Cuneiform Tablet, part of the corner stone of the palace at Kalakh (Nimrud)
Unidentified Assyrian maker
Nimrud (ancient Kalhu)
Mesopotamia
890 BCE
Stone
Overall: 12 13/16 × 4 1/8 × 1 3/16 in. (32.5 × 10.6 × 3 cm)
Hood Museum of Art, Dartmouth: Gift of Mrs. Nathaniel Lewis Goodrich
52.14.12887
Geography
Place Made: Arabian Peninsula, Iraq, West Asia, Asia
Period
1000 BCE-1 CE
Object Name
Written Communication
Research Area
Near East
Not on view
Inscriptions
"(A palace of cedar, a palace of cyrpress, a palace of juniper, a palace of boxwood, a palace of mulberry, a pal)ace of pistachio-wood and tamarisk for my royal dwelling (and for my lordly pleasure for all time I founded it. Beasts of the mountains and of the se)as, of white limestone and alabaster I fashioned; I set them up in its gates. (I adorned it, I made it glorious, and put around it fastening bars of bronze. Doors of ce)dar, cypress, juniper, and mulberry I hung in its gates; and silver, gold, (lead, copper, and iron, the spoil of my hands form the lands which I had brought under my rule, in great quantities I to)ok and placed in it." Ferris J. Stephens (The words in parenthesis in my translation do not appear in this fragment, they are in the example of the complete inscription in Yale's collection)
Course History
REL 81, Dickinson Distinguished Scholar Seminar: Orientalism and the Origins of Religion, Susannah Heschel, Fall 2012
ANTH 12.2, The Archaeology of the Ancient Near East, Jason Herrmann, Spring 2013
Exhibition History
Critical Faculties: Teaching with the Hood's Collections, Hood Museum of Art, Dartmouth College, Hanover, New Hampshire, January 15-March 13, 2005.
Provenance
Collected by the missionary Dr. Henry John Lobdell (1827-1855), about 1852; to his mother, Almina Meeker Lobdell (1805-1891), Brookfield, Connectuicut, about 1855; to her pastor, Bishop Daniel Ayres Goodsell (1840-1909), Washington, Connecticut; to Alice Lyman Goodrich (1877-1971) [Mrs. Nathaniel Lewis Goodrich], Hanover, New Hampshire; given to present collection, 1952.

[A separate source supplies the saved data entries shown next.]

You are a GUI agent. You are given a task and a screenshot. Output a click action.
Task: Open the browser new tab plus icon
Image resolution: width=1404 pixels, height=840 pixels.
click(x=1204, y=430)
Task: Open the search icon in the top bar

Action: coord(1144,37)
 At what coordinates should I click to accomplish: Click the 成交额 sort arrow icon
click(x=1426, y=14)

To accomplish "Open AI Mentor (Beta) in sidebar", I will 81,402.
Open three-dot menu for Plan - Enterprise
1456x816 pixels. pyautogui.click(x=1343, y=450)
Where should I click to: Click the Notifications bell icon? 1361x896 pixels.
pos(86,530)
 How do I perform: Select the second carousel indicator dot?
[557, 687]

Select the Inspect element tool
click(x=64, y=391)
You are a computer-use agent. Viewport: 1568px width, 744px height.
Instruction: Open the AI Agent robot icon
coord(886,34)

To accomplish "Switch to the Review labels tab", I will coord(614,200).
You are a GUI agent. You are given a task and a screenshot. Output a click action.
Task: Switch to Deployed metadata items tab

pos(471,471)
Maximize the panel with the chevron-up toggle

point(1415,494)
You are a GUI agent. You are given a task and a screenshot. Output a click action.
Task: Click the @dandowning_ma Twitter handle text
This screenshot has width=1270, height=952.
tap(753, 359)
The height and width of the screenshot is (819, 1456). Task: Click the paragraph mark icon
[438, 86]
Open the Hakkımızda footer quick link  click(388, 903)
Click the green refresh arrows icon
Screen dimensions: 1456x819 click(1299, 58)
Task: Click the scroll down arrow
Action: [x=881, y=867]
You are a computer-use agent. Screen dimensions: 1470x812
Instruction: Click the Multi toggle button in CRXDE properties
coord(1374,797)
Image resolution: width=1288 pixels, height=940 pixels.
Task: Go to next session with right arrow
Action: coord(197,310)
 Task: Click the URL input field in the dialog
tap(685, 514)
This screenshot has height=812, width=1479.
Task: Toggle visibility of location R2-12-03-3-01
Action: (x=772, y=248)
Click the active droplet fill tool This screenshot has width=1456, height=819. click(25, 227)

This record is part of an active database that includes information from historic documentation that may not have been recently reviewed. Information may be inaccurate or incomplete. We also acknowledge some language and imagery may be offensive, violent, or discriminatory. These records reflect the institution’s history or the views of artists or scholars, past and present. Our collections research is ongoing.